His influence was impossible to ignore, amassing 22 disposals, nine tackles, three goals and two contested marks, with a pair of long-range strikes helping drag Adelaide over the line.

“That’s as good a game as you’ll see Dawson play,” two-time North Melbourne premiership player David King told Fox Footy post-match on Thursday night.

“You look at this season — five times he’s been in the top four rated players on the ground, and in the other games prior to tonight he’d been sixth or seventh.

“He’s been amongst the best every week. Tonight, when you had to have it, he was huge. He stepped up when it was required.”

Dawson’s personal circumstances, though, are what make his season to date stand taller than any of his captain counterparts.

Nicks praises Dawson after inspiring win | 11:27

The midfielder tragically lost his brother in mid-April, forcing him to miss matches in Rounds 6 and 8. It’s understandably a sorrow that continues to take its toll, with Dawson visibly emotional post-game on Thursday night.

“It’s one of the more remarkable individual seasons. What he’s done in every game he’s played this year, with the emotional toll he is carrying. To still come out and perform and lead his team the way that he has, it’s been incredible,” St Kilda great Leigh Montagna said.

“It’s amazing that so many people have done their All-Australian mid-year teams and not many had Jordan Dawson in them. He’s an absolute lock.
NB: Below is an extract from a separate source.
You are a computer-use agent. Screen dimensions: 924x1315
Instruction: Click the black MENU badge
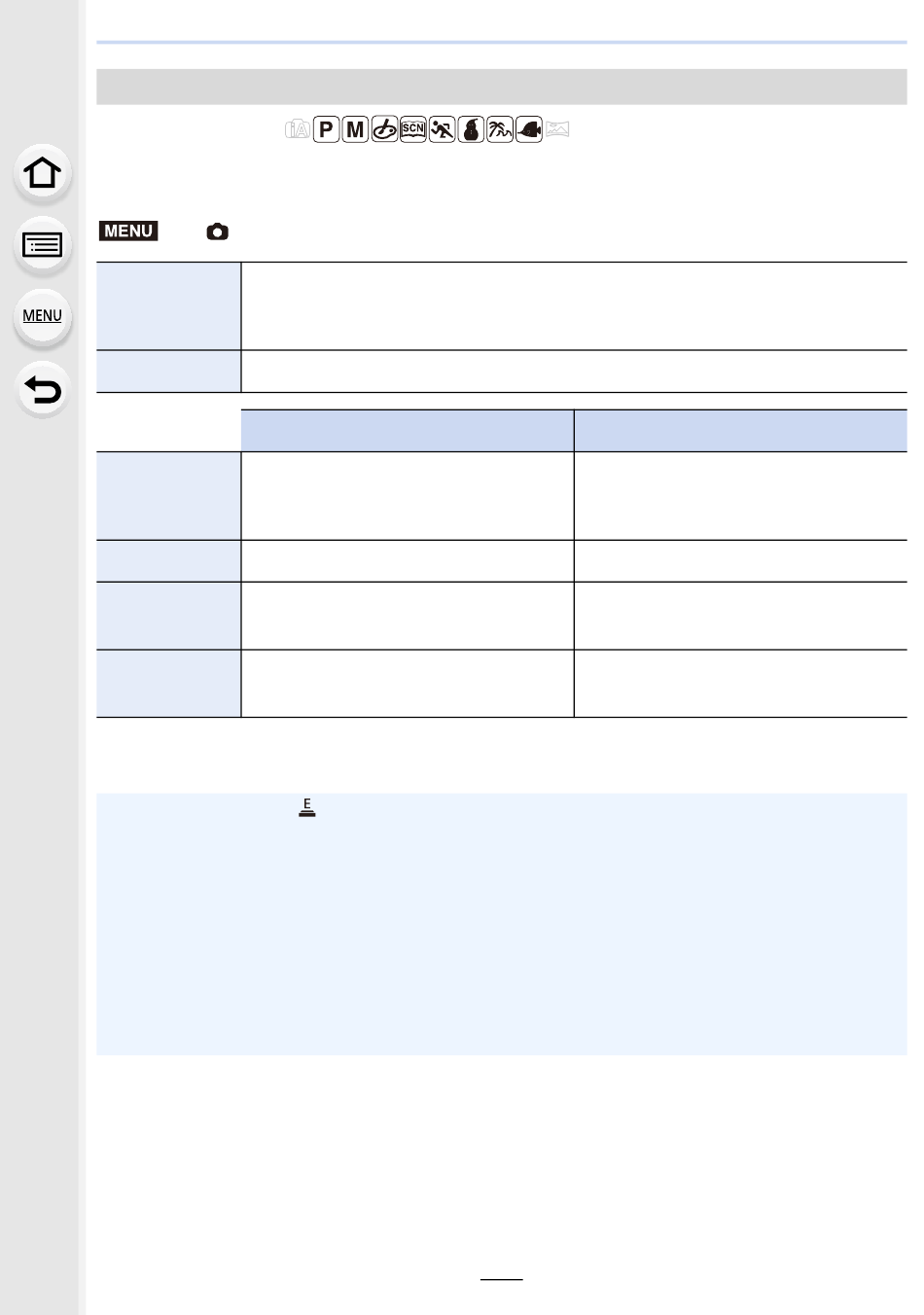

“His leadership was on display tonight with his courage. Some moments might not have been captured, but when Geelong had the set play from a kick-in and they opened it up to Blicavs, he was the one who came forward to get the fist in.”

Crows half-forward Ben Keays added to Fox Footy in the changerooms post-match: “What he’s been able to do this year under the circumstances is nothing short of incredible. I’m really proud of him.”

After a huge first half, Dawson’s night looked at risk of finishing early after a heavy marking contest at the start of the third term which saw him land heavily on his hip.

But as he’s now done so often, he played through the pain to deliver for his side who up until Thursday night had failed to truly hit their straps so far in 2026.

“He’s a warrior. He’s not the only one, but incredibly he just kept going,” Crows head coach Matthew Nicks said of his captain in his post-game press conference.

“We had a brief chat, it might have been three-quarter time, about how he might be best forward, and he said, ‘Give me five minutes (on the ball)’ and he did an unbelievable job.”